** Excerpt to read **
>> START

Iluminado Davila Medina (July 1, 1918 – June 7, 2021) was a Puerto Rican musician. He was a cuatrista.

Biography
Davila Medina was born in Morovis, Puerto Rico, the son of Jose Davila Ortega, also a cuatro musician, and Joaquina Medina Guzman. He had two sisters, older sister Elisa and younger sister Josefa, and a brother, Juan, who was older than him by one year. At the age of 17, he began listening to a radio show on WKAQ radio. About 1945, Davila Medina was living in Vega Alta, a northern city in Puerto Rico near the country's capital of San Juan, when he decided to travel to San Juan and meet the musicians on that show, namely Leocadio Vizcarrondo, Samuel Archilla, Felipe Goyco and three other musicians who formed a popular, Puerto Rican radio music band of the time.

>> END

** Task directions **
Copy out the entire passage about the cuatro player Iluminado Davila Medina word for word. Rely only on the text itself.

** Information supplied **
>> START

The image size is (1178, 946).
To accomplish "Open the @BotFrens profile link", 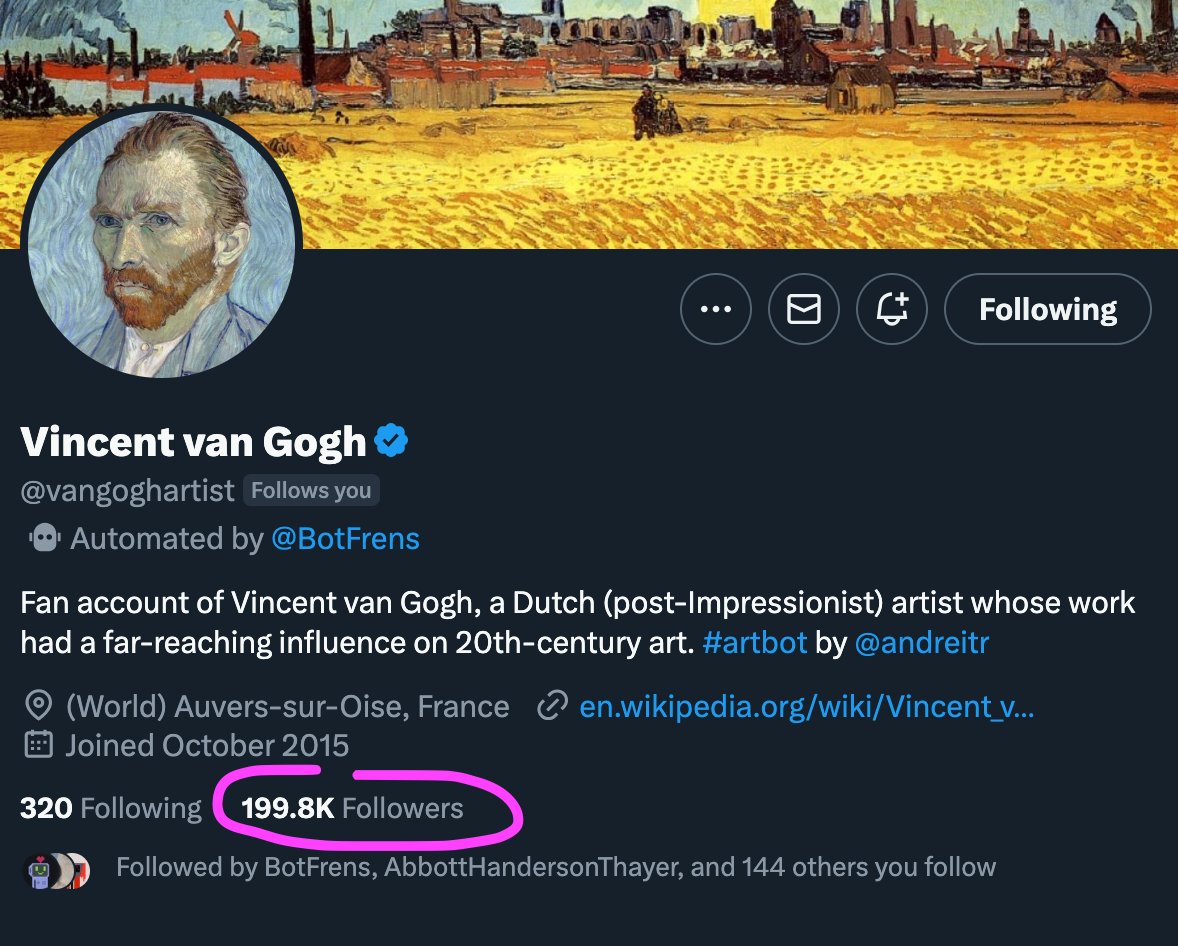I will (x=345, y=539).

>> END

** Answer to this problem **
Iluminado Davila Medina (July 1, 1918 – June 7, 2021) was a Puerto Rican musician. He was a cuatrista.

Biography
Davila Medina was born in Morovis, Puerto Rico, the son of Jose Davila Ortega, also a cuatro musician, and Joaquina Medina Guzman. He had two sisters, older sister Elisa and younger sister Josefa, and a brother, Juan, who was older than him by one year. At the age of 17, he began listening to a radio show on WKAQ radio. About 1945, Davila Medina was living in Vega Alta, a northern city in Puerto Rico near the country's capital of San Juan, when he decided to travel to San Juan and meet the musicians on that show, namely Leocadio Vizcarrondo, Samuel Archilla, Felipe Goyco and three other musicians who formed a popular, Puerto Rican radio music band of the time.